Give the stretch of lines from the one containing "Task: Select the Warm up playlist" through the one containing "Click the AI2" again, replacing "playlist" with "album" and changing nothing else.
╭──
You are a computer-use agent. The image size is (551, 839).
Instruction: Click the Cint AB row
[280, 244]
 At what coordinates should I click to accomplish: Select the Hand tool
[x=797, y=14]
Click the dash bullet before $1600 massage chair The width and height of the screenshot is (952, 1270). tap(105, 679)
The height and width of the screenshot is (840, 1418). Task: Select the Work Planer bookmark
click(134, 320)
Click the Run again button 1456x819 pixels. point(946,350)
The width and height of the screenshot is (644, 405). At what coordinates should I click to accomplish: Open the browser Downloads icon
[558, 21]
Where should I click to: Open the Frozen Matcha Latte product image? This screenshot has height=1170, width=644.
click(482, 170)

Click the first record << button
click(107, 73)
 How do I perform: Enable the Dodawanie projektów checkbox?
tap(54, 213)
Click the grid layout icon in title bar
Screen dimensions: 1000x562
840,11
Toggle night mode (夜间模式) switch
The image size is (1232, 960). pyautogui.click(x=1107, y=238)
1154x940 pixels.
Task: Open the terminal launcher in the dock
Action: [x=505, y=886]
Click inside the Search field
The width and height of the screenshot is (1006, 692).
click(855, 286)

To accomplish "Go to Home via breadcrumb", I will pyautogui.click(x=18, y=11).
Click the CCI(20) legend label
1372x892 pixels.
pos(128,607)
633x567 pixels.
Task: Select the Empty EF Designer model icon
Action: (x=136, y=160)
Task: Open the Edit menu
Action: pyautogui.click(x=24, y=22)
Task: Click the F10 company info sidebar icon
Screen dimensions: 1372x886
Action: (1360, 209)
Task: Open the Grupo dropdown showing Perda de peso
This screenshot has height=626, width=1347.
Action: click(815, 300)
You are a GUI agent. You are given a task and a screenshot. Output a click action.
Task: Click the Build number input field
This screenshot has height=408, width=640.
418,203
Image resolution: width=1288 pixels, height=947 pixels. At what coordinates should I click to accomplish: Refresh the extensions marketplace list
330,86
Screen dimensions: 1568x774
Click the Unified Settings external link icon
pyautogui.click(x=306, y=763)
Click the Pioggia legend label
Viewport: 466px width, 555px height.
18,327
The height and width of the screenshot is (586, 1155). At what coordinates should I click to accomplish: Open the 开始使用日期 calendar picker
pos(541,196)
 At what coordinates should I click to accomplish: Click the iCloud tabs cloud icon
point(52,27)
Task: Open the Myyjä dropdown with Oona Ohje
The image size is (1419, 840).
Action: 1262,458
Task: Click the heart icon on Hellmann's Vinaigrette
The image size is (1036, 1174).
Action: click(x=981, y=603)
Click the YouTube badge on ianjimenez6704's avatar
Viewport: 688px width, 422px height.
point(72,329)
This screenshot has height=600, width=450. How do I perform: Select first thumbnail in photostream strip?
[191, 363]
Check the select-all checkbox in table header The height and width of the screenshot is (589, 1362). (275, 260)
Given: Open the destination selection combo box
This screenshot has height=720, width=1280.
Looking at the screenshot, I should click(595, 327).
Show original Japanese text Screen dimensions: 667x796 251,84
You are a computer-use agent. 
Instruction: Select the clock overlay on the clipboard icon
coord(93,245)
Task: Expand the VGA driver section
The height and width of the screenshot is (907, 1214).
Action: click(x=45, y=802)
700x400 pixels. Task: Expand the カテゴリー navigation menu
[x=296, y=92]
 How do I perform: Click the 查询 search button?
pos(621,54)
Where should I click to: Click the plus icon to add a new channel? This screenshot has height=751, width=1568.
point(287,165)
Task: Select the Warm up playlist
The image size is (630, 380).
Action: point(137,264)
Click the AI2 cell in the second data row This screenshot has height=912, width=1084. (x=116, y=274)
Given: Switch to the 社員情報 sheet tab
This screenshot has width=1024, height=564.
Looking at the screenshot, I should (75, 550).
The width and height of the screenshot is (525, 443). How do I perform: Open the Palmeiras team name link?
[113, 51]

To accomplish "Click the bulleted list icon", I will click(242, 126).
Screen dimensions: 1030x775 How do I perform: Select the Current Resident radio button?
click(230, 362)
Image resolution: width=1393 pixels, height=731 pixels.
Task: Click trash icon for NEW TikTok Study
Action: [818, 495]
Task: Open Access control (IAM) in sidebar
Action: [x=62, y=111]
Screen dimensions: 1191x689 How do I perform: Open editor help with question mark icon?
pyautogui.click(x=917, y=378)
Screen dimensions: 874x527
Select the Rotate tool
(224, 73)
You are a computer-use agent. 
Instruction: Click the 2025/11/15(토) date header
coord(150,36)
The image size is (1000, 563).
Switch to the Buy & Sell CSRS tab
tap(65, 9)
╰──
_Written response_
Task: Select the Warm up album
The image size is (630, 380).
Action: point(137,264)
Click the AI2 cell in the second data row This screenshot has height=912, width=1084. (x=116, y=274)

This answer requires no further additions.